Let's assume that your circuit is actually able to produce 400V (which it likely isn't, but let's pretend it is). This means that the drain of your IRF840 will have a 400Vpp square wave on it. The IRF840's output capacitance is 310pF according to the datasheet and your converters switching frequency seems to be about 50kHz.

With this data, we can calculate the losses caused by the IRF840 alone:

P = V² * C * f = (400 volts)² * 310 pF * 50kHz = 2.5W

This means that there's no way to build a 400V step-up with an IRF840 operating at 50kHz that doesn't at least dissipate 2.5W as heat in the transistor. It gets even worse when you take the diode into account as well.

TL;DR: Those 0.7W of power that your circuit draws are all being dissipated in the transistor because a single-stage boost converter is simply not suited for stepping the voltage up by a factor of 80 in a low-power application. You need to use a different circuit altogether.

You can build a flyback converter to get higher efficiency. (A flyback will have lower losses because the MOSFET's drain doesn't experience such an extreme voltage swing.)
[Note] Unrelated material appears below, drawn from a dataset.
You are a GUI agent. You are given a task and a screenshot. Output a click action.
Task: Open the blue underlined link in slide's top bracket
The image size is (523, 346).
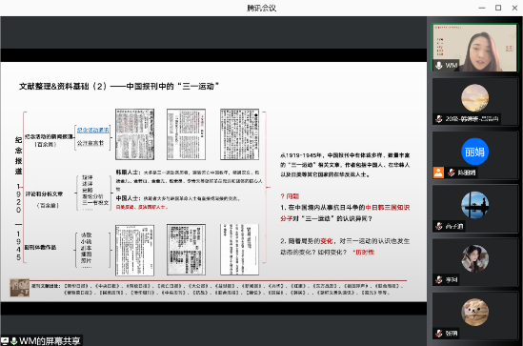pos(92,131)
Given the low output power requirements of your application, I'd go for a DCM flyback converter with peak-current mode control. The transformer turns ratio should be about 1:40. The primary inductance will have to be rather high, which means that you might want to use an ungapped core, which is rather unusual for flyback converters. Something on the order of 1mH primary inductance should work. You will also have to find a diode with extremely low junction capacitance. You also won't be able to operate the converter in open-loop mode due to varying diode losses - or in other words, you'll need a feedback loop and an actual flyback controller.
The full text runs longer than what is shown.